Das Zentrum bleibt aber die These von der verwilderten Vertikalität. Solange die Vertikalität eingehegt war (dynastische Ordnung, Zeremoniell, staatsjuristische Bemäntelung), blieb die Ausnahme des Fürsten von der Moral domestiziert. In der Moderne verwildert sie: Die absolutistisch dimensionierte Souveränität geht per Deklaration auf ein Volk über, das als Kollektiv nicht genau weiß, wie es damit umgehen soll; jeder ist König, soll das aber nicht so genau wissen und die Stellung nie wirklich ausüben. Die unbesetzte Stelle des tatsächlich Handelnden bleibt damit besetzbar. Hier treten die Erben aus dem Buchtitel auf: die neuen Autokraten der Gegenwart, die anbieten, die Fiktion des Gemeinwillens in Person zu verkörpern.

Zum Schluss wird die Globalisierung durch den Begriff der Telemalignität gedeutet, die Bösartigkeit aus der Distanz. Ihre Vorgeschichte ist die Furcht vor dem Schadenszauber: Gewalt aus der Ferne, die sich durch die Zutat von "Macht" potenziert und Furcht wie Gehorsam erzeugen soll. So bleibe auf dem Weg von der Magie über die Metaphysik zur Technik die fortwährende Konstante die Furcht, sei es vor Zauber oder Artillerie und Raketenwaffen, als die Ursache einer "ersten Politik".

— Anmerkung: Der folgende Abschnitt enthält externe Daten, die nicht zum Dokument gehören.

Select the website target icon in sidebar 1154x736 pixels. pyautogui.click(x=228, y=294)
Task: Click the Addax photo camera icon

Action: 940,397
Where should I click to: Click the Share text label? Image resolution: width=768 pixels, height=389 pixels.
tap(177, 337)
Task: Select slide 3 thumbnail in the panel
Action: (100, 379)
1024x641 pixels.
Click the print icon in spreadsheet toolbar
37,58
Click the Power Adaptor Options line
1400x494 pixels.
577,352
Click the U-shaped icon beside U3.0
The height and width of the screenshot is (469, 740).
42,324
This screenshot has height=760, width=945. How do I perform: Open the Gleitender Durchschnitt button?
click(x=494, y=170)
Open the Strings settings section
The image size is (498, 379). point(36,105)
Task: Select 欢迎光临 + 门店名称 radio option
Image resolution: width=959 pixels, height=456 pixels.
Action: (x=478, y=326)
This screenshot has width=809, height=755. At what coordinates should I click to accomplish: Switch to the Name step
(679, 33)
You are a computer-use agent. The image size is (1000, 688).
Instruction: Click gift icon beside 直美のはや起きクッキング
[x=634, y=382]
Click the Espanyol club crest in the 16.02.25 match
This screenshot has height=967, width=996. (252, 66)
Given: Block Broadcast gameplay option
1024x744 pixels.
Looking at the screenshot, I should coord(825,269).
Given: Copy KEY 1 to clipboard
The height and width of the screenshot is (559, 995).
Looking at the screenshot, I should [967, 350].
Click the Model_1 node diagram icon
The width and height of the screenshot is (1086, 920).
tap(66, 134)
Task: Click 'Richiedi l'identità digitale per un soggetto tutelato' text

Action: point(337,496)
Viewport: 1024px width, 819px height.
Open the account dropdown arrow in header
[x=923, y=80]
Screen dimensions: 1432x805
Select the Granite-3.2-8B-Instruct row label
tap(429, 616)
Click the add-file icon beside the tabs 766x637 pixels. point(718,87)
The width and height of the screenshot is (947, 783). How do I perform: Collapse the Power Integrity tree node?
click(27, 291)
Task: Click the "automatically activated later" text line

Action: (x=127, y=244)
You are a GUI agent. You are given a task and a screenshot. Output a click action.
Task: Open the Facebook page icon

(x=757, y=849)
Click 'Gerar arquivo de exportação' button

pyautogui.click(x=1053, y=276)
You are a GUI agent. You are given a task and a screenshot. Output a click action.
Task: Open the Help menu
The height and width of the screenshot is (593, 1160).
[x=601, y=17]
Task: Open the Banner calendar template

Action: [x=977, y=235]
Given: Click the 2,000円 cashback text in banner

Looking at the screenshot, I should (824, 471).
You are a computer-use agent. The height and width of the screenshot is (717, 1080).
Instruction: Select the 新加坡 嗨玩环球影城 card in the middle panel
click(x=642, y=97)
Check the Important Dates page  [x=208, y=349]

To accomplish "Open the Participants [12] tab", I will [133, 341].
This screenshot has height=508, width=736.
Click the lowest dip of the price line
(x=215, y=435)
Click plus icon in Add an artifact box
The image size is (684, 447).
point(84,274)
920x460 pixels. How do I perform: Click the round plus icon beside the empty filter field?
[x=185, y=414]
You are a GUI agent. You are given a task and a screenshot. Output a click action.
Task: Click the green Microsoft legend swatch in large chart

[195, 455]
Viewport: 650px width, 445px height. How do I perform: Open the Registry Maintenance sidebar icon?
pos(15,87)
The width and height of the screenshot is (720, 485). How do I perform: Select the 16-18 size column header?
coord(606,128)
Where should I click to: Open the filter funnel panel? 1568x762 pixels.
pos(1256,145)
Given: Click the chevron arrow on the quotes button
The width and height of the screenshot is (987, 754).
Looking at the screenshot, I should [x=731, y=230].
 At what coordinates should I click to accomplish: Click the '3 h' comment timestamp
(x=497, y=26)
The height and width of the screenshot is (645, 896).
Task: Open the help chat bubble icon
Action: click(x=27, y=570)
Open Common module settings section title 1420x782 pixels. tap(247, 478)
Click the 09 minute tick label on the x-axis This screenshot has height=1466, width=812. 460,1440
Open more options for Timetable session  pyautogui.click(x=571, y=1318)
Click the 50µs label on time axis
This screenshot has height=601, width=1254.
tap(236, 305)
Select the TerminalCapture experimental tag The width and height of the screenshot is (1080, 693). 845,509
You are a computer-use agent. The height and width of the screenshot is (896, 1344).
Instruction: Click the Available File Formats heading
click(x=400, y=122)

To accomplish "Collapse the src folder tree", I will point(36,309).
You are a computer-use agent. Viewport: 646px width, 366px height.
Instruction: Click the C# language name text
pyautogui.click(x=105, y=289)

Doch auch gegen diese Bedrohung gibt es eine Immunantwort, die laut Sloterdijk gegenwärtig schwach ausfällt: Die Lücke sei nicht nur eine philosophische, sondern bedürfe auch technischer Nachhilfe. Die immunstärkende Antwort, die er anbietet, ist eine philosophische Impfung bis eine Herdenimmunität gegen die Fürsten erreicht ist.